Passage given:
───

The paper I just got to review consists of Theorem A and its Corollary B, the latter settling a major open problem in the field, it is said.
Unfortunately, the problem is not open, it was done in an obscure paper half a century ago (a not uncommon mistake, I must stress this doesn't imply or suggest foul play). I haven't yet started to read the submitted paper properly, but I know that - if correct - Theorem A on its own merits publication. I worry that if I point out the obscure paper to the author in the review, they may want to withdraw or very substantially change their submission, possibly making swathes of my review irrelevant and thus wasting my time and work. What is the proper etiquette here? Should I:
complete an honest review of the whole paper and only then inform both author and editor that the problem was settled before?
write a very short "why don't you mention that old paper?" review framed as "needs MAJOR revisions"?
contact the editor and ask them to pass the information before I agree to write the review?
write my review with a comprehensive comparison between the submitted paper and the old obscure one?
Point 4. is just a bonus question to see if people here do think that it's referee's duty to do so (I am of "in the perfect world we would have time for that" persuasion). I am wary of point 2., since it may prompt some editors to reject the paper outright, and it doesn't seem fair in this case. Hence I wonder about point 3. For what is worth, in my field I do have access to the paper before I agree to referee, so my impressions are not based just on the abstract, in particular I am sure the author does not cite the obscure paper.
UPDATE: Thanks everyone for your suggestions. Here's what I did, and why.
The paper under review and the older paper were both quite short for the field, so I spend one afternoon skimming through them. I concluded that the methods were significantly different, but there are parts of the older paper that will influence the body of the paper under review, and not only merit a "We note that the Corollary B appears in (...)" line.
I then filed a review recommending a resubmission after revision, pointing to the prior paper and how I see it might influence the present work. I explained that I didn't go too deep in the paper (for the reasons mentioned above) but I will be happy to review it if resubmitted. I also tried to be supportive, stating that the results seem correct (I could write that after that afternoon reading) and interesting, and in particular appropriate for publication.

───

Actions to take:
a) In the refereeing post, what did the reviewer finally recommend in the filed review?
b) Rewrite the refereeing post from "write a very" down to "did, and why.", substituting "side question" for "bonus question".
c) Extend the refereeing post past its last sentence with a few more sentences in the same voice.
The rows after this point come from a separate source.

───

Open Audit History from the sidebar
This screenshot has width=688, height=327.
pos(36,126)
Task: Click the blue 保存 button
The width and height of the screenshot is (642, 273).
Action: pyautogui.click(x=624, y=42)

───

Per-task outputs:
a) Resubmission after revision.

b)
write a very short "why don't you mention that old paper?" review framed as "needs MAJOR revisions"?
contact the editor and ask them to pass the information before I agree to write the review?
write my review with a comprehensive comparison between the submitted paper and the old obscure one?
Point 4. is just a side question to see if people here do think that it's referee's duty to do so (I am of "in the perfect world we would have time for that" persuasion). I am wary of point 2., since it may prompt some editors to reject the paper outright, and it doesn't seem fair in this case. Hence I wonder about point 3. For what is worth, in my field I do have access to the paper before I agree to referee, so my impressions are not based just on the abstract, in particular I am sure the author does not cite the obscure paper.
UPDATE: Thanks everyone for your suggestions. Here's what I did, and why.

c)
I also wrote directly to the editor and appraised them of the situation. I politely asked them to a) contact the other reviewers and notify them about the prior work, as I honestly expect they may not know about it, or b) pass my review to the author before all other reviews come in. The editor sent me a generic "thank you for your time", and that was it.
I accepted Allure's answer, as I think that if the papers were not so short, I wouldn't be able (and willing to spend time) to compare them so quickly and thus would pass that responsibility entirely to the author. I also wouldn't be able to quickly write anything resembling a review, and so probably would just ask the editor to contact the author and persuade them to resubmit after they take a look at the old paper. Moreover I convinced myself that I should contact the editor outside of just filing the review, since it may take arbitrarily long for the other reviews to come in and are eventually made available to the author, and all this time is wasted for them (not to mention for the fellow reviewers, as in this particular case it is possible they too can be unaware of that older paper). What motivated me in the end was the possibility that the author could find out that older paper while still waiting for the reviews, and then worry (as before, arbitrarily long) about ramifications - hence I think it was better for me to break the news to them with a generally positive message as soon as possible.
While I don't know if I will be called to referee this paper again, it's nice that we mathematicians have arxiv and so I will be able to see what happens with it either way - published in this journal? elsewhere? better? For all interested, I promise to update this question again in five years or when the paper is finally published (whichever comes later:)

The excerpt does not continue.